• [Exercise description]: Every single record needs to be restated word for word.

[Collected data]
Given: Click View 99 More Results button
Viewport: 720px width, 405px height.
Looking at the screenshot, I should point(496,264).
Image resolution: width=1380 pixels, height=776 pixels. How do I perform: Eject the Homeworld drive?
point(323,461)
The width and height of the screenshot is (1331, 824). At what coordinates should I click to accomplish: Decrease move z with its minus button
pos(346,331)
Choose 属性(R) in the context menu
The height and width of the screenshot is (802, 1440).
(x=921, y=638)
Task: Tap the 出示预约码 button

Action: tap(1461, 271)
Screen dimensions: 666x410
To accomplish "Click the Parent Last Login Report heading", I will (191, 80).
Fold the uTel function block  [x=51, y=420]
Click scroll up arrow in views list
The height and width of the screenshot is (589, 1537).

• [Output below]:
Given: Click View 99 More Results button
Viewport: 720px width, 405px height.
Looking at the screenshot, I should point(496,264).
Image resolution: width=1380 pixels, height=776 pixels. How do I perform: Eject the Homeworld drive?
point(323,461)
The width and height of the screenshot is (1331, 824). At what coordinates should I click to accomplish: Decrease move z with its minus button
pos(346,331)
Choose 属性(R) in the context menu
The height and width of the screenshot is (802, 1440).
(x=921, y=638)
Task: Tap the 出示预约码 button

Action: tap(1461, 271)
Screen dimensions: 666x410
To accomplish "Click the Parent Last Login Report heading", I will (191, 80).
Fold the uTel function block  [x=51, y=420]
Click scroll up arrow in views list
The height and width of the screenshot is (589, 1537).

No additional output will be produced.